Today at its Worldwide Developer Conference, Apple announced the M2 Ultra, a new system on a chip (SoC) that delivers huge performance increases to the Mac and completes the M2 family.
Johny Srouji, Apple’s senior vice president of Hardware Technologies, says the M2 Ultra is the largest and most capable chip Apple has ever created. It’s built using a second-generation 5-nanometer process and uses Apple’s UltraFusion technology to connect the die of two M2 Max chips, doubling the performance.
The M2 Ultra consists of 134 billion transistors — 20 billion more than M1 Ultra. Its unified memory architecture supports up to 192GB of memory capacity, which is purportedly 50% more than M1 Ultra, and features 800GB/s of memory bandwidth — twice that of M2 Max.
Srouji says that the M2 Ultra features a more powerful CPU that’s 20% faster than M1 Ultra, a larger GPU that’s up to 30% faster, and a Neural Engine that’s up to 40% faster. It also features a media engine with twice the capabilities of M2 Max for faster ProRes acceleration.
The M2 Ultra is built from two M2 Max dies connected through UltraFusion, Apple’s custom-built packaging technology. UltraFusion uses a silicon interposer that connects the dies with more than 10,000 signals, providing over 2.5TB/s of low-latency interprocessor bandwidth.

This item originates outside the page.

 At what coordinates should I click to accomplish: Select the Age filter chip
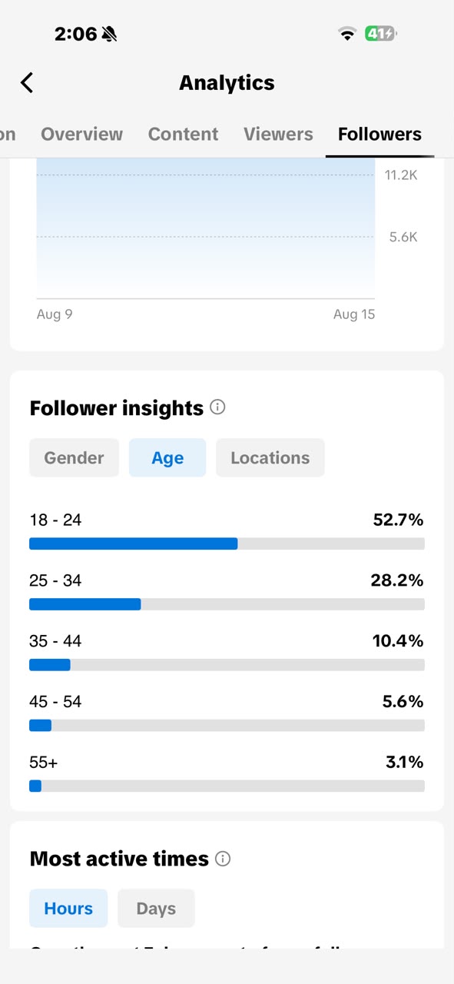167,457
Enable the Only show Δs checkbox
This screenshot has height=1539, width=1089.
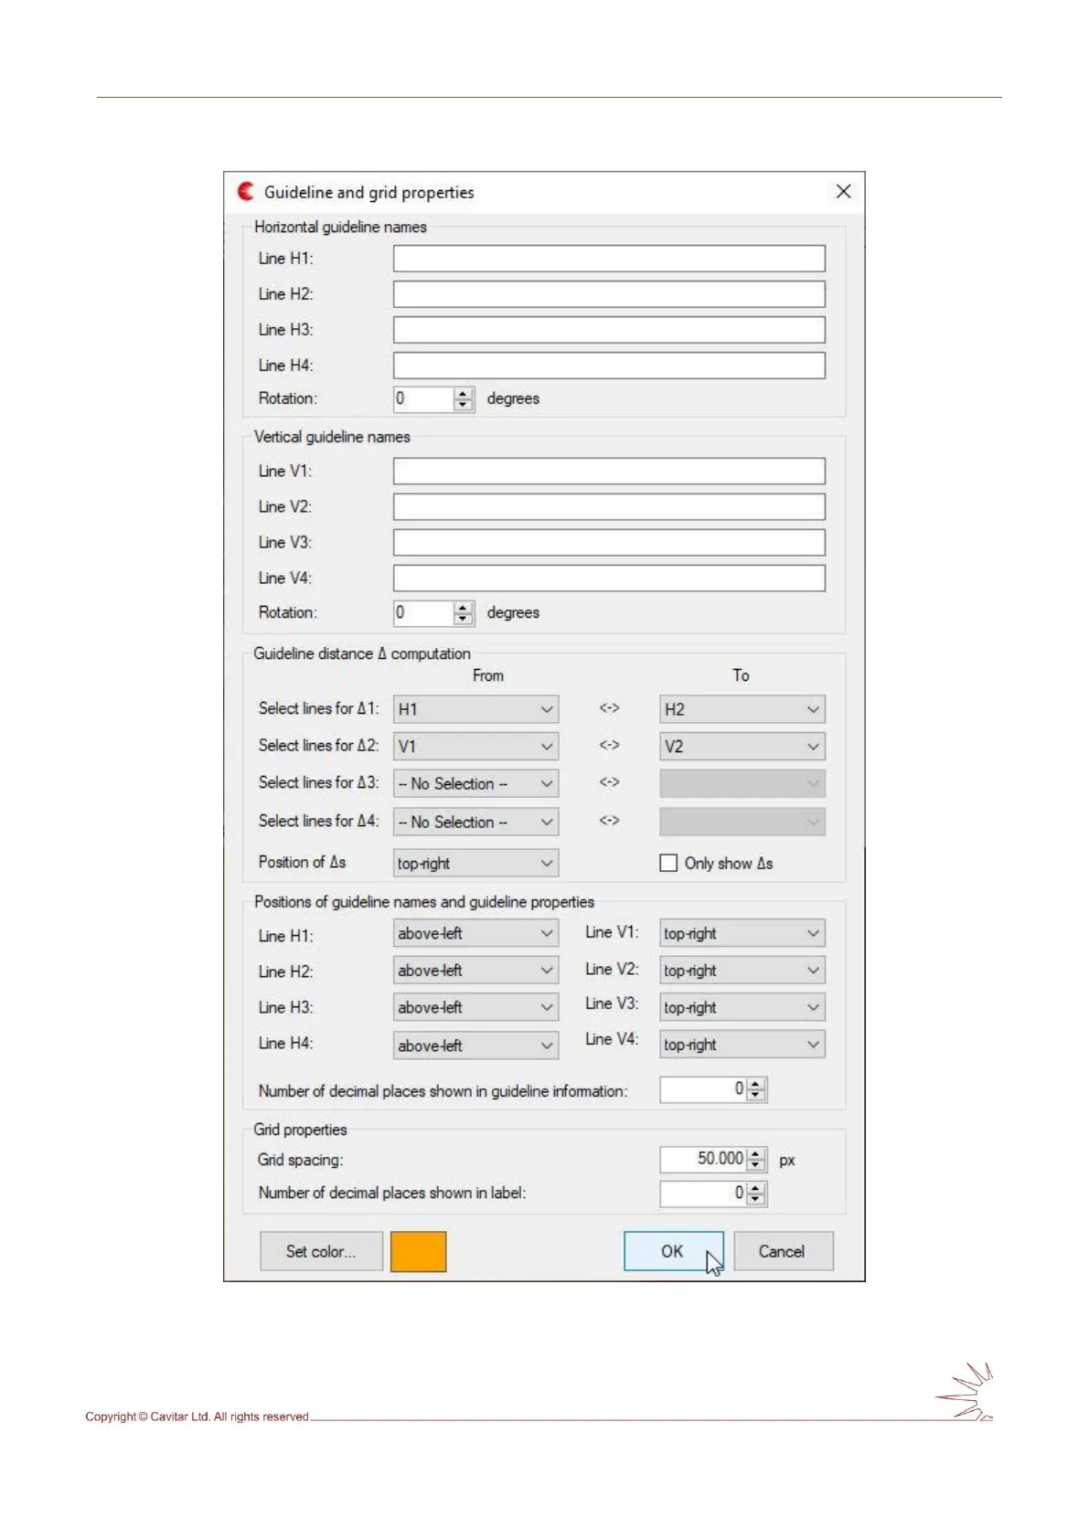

Srouji says UltraFusion’s architecture enables M2 Ultra to appear as a single chip to software. This means code doesn’t need to be rewritten to utilize the extreme performance of M2 Ultra and makes UltraFusion unlike anything else in the industry, he adds.
The 24-core CPU of M2 Ultra consists of 16 next-generation high-performance cores and eight next-generation high-efficiency cores, which Apple says delivers up to 20% faster performance than an M1 Ultra.
The GPU can be configured with 60 or 76 next-generation cores. This is up to 12 more cores and up to a 30% improvement compared to the GPU of the M1 Ultra, Srouji says.
The M2 Ultra features 800GB/s of system memory bandwidth. And it can be configured with 192GB of unified memory.